BLOK TEKS.
• • • •

Invesi

Bisri Effendy | 15 - Jan - 2008

Tak satu pun daerah (pemkab) yang ketinggalan berlomba memajang slogan-slogan seperti itu. Meski label-label itu hanyalah slogan kosong atau paling jauh berupa daftar keinginan, namun tampak jelas bahwa dengan itu mereka berupaya untuk memperoleh cap yang terbaik. Indah, bersih, tertib, aman, dan cap-cap yang serba menyenangkan rupanya diidealisasi sedemikian rupa dan diimajinasi sebagai yang disandangnya, walaupun tak pernah beranjak dari sebuah angan-angan.

Bahkan beberapa daerah saat itu terdorong untuk merumuskan identitas diri yang lebih konkrit. Potensi dan spesifikasi daerah digali dan diklaim sebagai cirri khas atau identitasnya yang paling kena. Celakanya, potensi dan spesifikasi yang diklaim sebagai identitas itu ternyata telah mengalami perumusan ulang yang lebih sesuai dengan selera dan kehendak para perumus yang biasanya terdiri dari kalangan birokrasi, elite politik, intelektual, agamawan, dan budayawan daerah bersangkutan. Sudah pasti perumusan ulang itu tak melibatkan komunitas pemilik budaya yang dirumuskan.

• • • •

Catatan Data
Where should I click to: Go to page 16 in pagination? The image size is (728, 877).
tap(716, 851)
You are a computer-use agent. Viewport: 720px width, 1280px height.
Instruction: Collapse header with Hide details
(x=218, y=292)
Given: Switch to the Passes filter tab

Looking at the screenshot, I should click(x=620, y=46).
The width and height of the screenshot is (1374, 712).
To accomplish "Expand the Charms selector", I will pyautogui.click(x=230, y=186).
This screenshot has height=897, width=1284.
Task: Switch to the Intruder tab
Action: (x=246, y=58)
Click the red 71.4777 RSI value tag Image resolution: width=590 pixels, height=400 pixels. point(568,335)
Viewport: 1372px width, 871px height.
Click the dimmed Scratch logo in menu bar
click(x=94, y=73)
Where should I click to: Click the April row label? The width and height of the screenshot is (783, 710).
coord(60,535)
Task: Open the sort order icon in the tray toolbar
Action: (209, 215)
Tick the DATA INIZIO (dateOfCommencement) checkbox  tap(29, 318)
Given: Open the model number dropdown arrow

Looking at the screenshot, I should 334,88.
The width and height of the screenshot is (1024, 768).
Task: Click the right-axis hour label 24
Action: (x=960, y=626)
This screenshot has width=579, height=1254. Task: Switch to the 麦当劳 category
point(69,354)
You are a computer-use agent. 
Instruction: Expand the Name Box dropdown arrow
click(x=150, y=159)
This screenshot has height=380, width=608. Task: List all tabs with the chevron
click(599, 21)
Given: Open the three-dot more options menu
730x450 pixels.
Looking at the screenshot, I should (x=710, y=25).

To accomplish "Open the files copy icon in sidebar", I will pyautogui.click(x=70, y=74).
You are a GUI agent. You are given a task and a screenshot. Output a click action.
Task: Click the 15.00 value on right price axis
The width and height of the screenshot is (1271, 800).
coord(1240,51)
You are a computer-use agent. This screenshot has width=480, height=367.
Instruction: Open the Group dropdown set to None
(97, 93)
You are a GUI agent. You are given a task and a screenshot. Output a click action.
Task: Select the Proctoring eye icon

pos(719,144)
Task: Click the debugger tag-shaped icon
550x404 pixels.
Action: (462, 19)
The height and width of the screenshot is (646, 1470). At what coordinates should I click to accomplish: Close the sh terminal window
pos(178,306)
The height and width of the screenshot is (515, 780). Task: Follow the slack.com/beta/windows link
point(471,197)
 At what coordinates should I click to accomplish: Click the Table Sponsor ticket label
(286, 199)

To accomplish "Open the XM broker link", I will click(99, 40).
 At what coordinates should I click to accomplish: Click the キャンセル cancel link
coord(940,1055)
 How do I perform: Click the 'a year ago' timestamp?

• • • •

TUGAS WAJIB.
[A] Ambil bagian teks tentang identitas daerah dari "Bisri Effendy | 15 - Jan" sampai dengan "dari sebuah angan-angan." tanpa mengubah satu kata pun.
[B] Tuliskan kelanjutan teks tentang identitas daerah, dimulai tepat setelah kalimat terakhirnya.

HASIL KERJA.
[A]
Bisri Effendy | 15 - Jan - 2008

Tak satu pun daerah (pemkab) yang ketinggalan berlomba memajang slogan-slogan seperti itu. Meski label-label itu hanyalah slogan kosong atau paling jauh berupa daftar keinginan, namun tampak jelas bahwa dengan itu mereka berupaya untuk memperoleh cap yang terbaik. Indah, bersih, tertib, aman, dan cap-cap yang serba menyenangkan rupanya diidealisasi sedemikian rupa dan diimajinasi sebagai yang disandangnya, walaupun tak pernah beranjak dari sebuah angan-angan.

[B]
Blora, Jawa Tengah adalah contoh paling nyata. Seolah tak mau ketinggalan, seperti dituturkan Amrih Widodo, daerah ini berbulan-bulan bahkan lebih setahun kebingungan mencari identitas diri. Citra baik, indah, dan aman bukan saja untuk merangsang investasi tetapi juga untuk menyedot pariwisata dicari dari apa yang selama ini terdapat di Blora. Serangkaian kegiatan ilmiah untuk itu; penelitian, seminar, diskusi, dan sarasehan dilakukan. Hutan jati yang meluas dan minyak bumi yang potensial dan sangat penting bagi pendapatan daerah Blora selama ini jelas kurang patut untuk dijadikan cirri khas. Selain karena potensi semacam itu juga dimiliki daerah lain, hutan jati dan minyak tidak mencitrakan sesuatu yang didambakan.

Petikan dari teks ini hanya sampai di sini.